Decades later, Jernigan says the power of Jesus allows him to walk in freedom. The songwriter says he wants the church to know that it’s possible to embrace the gay community where they are and challenge them to meet God.
The answer, he says, is Jesus.
As someone who is now happily married to a woman and the father of nine children, Jernigan says the battle for his identity started in his mind and played out in the homes of believers who were willing to war with him.
“I never thought I’d be attracted to a woman, but everything changed because I changed the way I thought and put off thoughts until I didn’t think them anymore,” Jernigan says.
It’s renewing of the mind described in Romans 12 the church should consider as they approach the sensitive topic.
“I have a Christ-centered worldview, everything I believe comes from that point,” Jernigan says. “Find out who your Creator says you are, not who you feel you are. If we don’t think the way God designed us to think, we’re going to latch onto something. What we put into our minds is what we put out. I agree with that, I am brainwashed, you need to be transformed by renewing of your mind.”
Though gay marriage has hit the headlines this year, Jernigan says it is far from a new thing. Rather, the issue is coming to the forefront because of a progressive society.
“God has been setting people free from identity issues for thousands of years,” Jernigan says.

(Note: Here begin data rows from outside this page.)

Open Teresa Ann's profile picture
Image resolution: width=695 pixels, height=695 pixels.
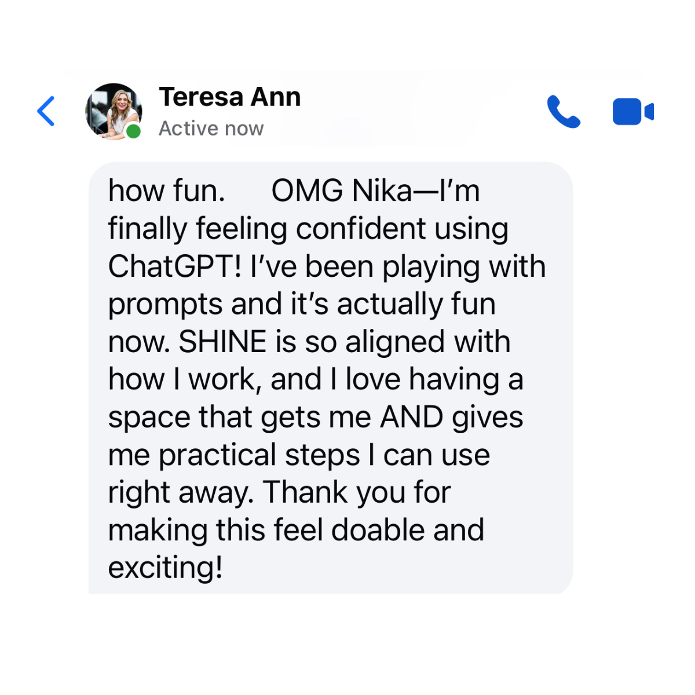click(x=113, y=110)
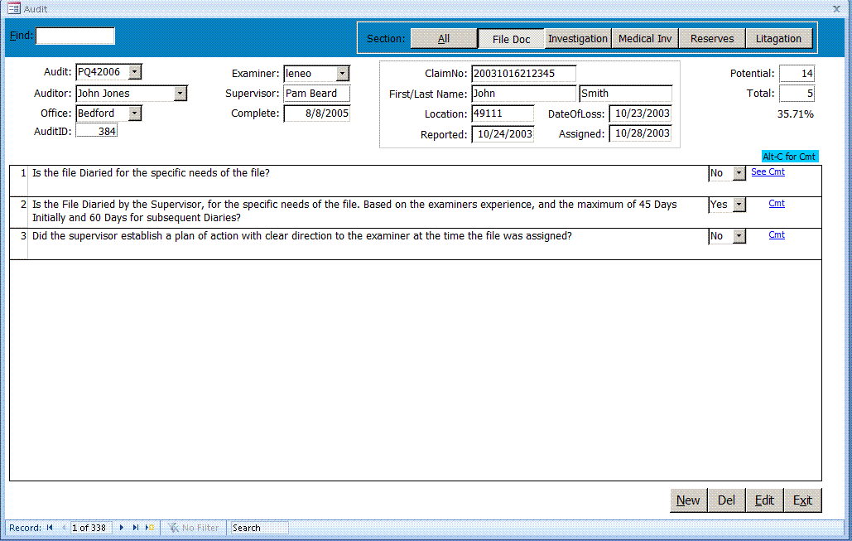852x541 pixels.
Task: Click the Audit form icon in title bar
Action: pyautogui.click(x=13, y=8)
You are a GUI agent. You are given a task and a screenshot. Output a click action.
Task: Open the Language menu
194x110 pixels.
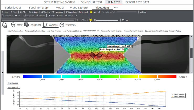pos(58,12)
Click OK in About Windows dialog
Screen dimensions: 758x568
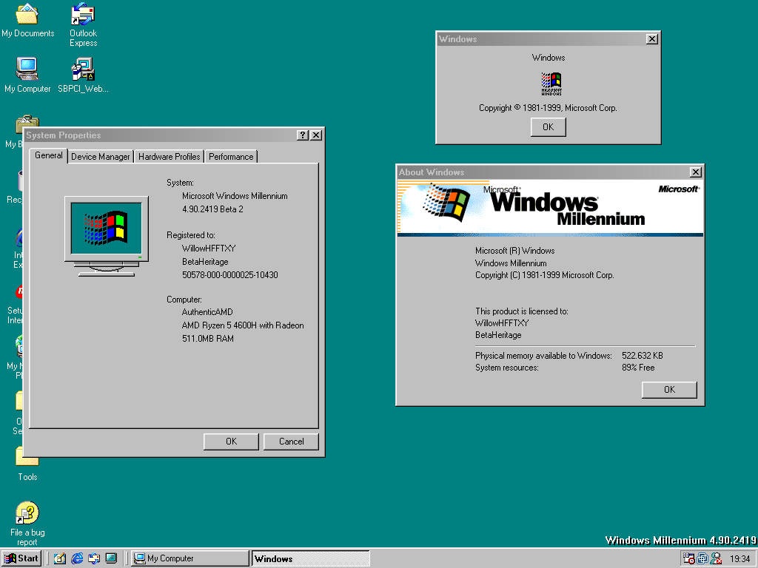coord(669,390)
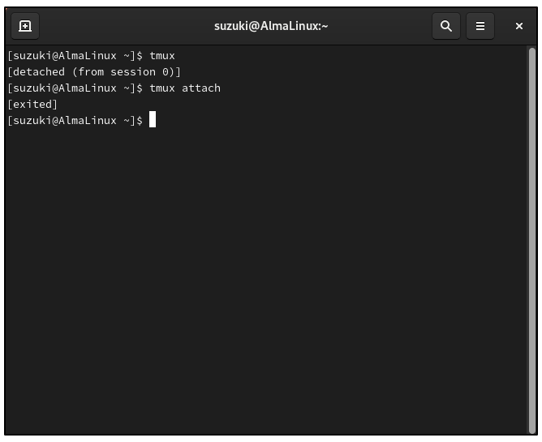Click empty header bar space left of title
Screen dimensions: 542x442
(122, 26)
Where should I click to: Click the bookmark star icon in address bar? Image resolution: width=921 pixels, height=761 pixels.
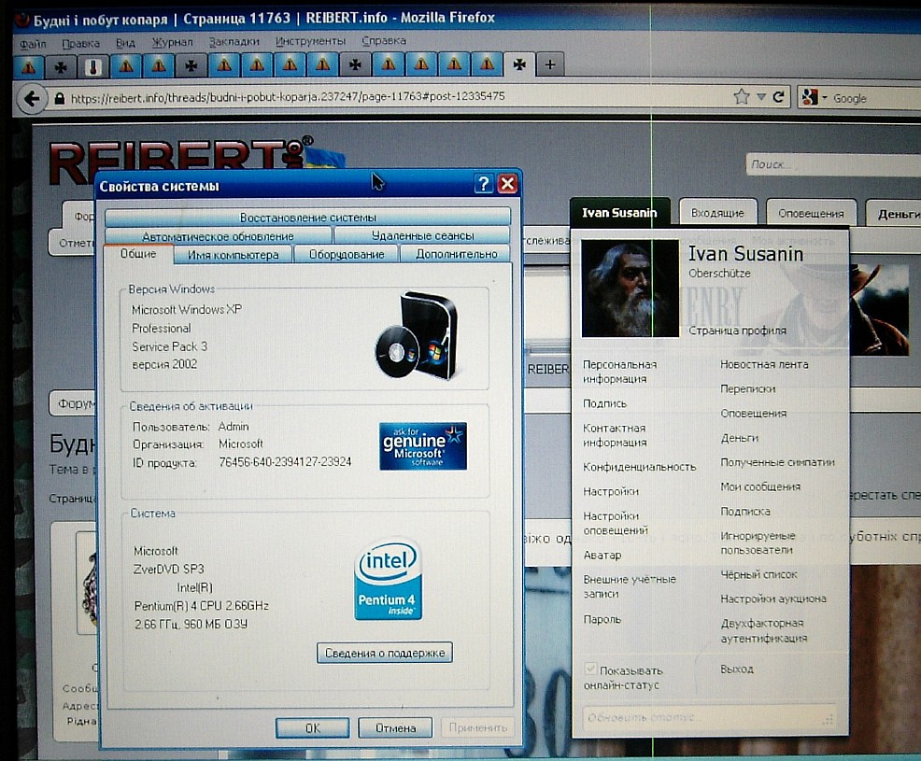(x=742, y=97)
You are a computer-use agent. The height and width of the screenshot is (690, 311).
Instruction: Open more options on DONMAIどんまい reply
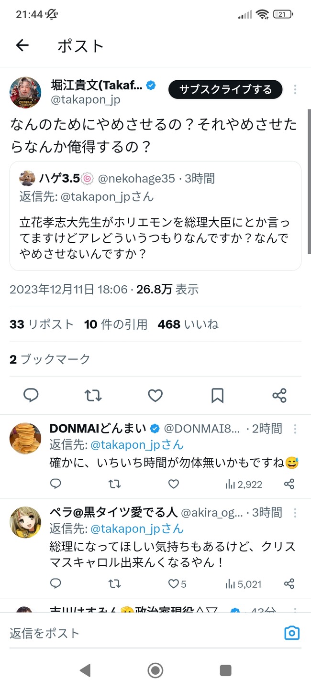pyautogui.click(x=295, y=428)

Despite the history of freedom, the American church, he says, is in dire straights, especially as political culture demands an acceptance of sin: 48 percent of religious congregations now allow practicing homosexuals to be full-fledged members, according to a Pew research study. The same study reveals 26 percent of congregations allow people with same-sex attraction to volunteer in leadership positions.
The majority of white mainline protestants (62 percent) now support same-sex marriage, with Catholics (57 percent) hovering close behind, according to a different Pew study. White evangelicals have the least support, with approximately 24 percent in favor of gay marriage.
It’s a fight the church needs to engage rather than cowering in fear, Jernigan says.
“(The church) just don’t know how to deal with it,” Jernigan says. “They don’t understand the Word of God. What I mean by that is answers are in the Word for how we respond to sin and sinners. We can judge what is right and what is wrong all day long, but we are never to condemn. Jesus basically said to judge what is right, but told those around the woman (in John 8), ‘No one condemns you, so neither do I.’ That makes it easy to walk in the culture.”
However, this doesn’t happen in the pulpit. For Jernigan and his family, ground zero of the fight against sin begins in their living room.
“Even to this day, my wife and I (host a) meeting every Wednesday night where people can come,” Jernigan says. “It’s just like Vegas: what happens in the living room, stays in the living room. People feel safe.”
If believers genuinely want to change the culture, here’s where the rubber meets the road, Jernigan says: “What if every believer in America saw their home and family as a conduit of healing? We’d change the culture overnight.
“Stop expecting church, church leadership to minister to people we’re involved with. Never once did we go to barn to get the harvest, but we went to the field. … We are all as new creations called to be ministers of reconciliation.”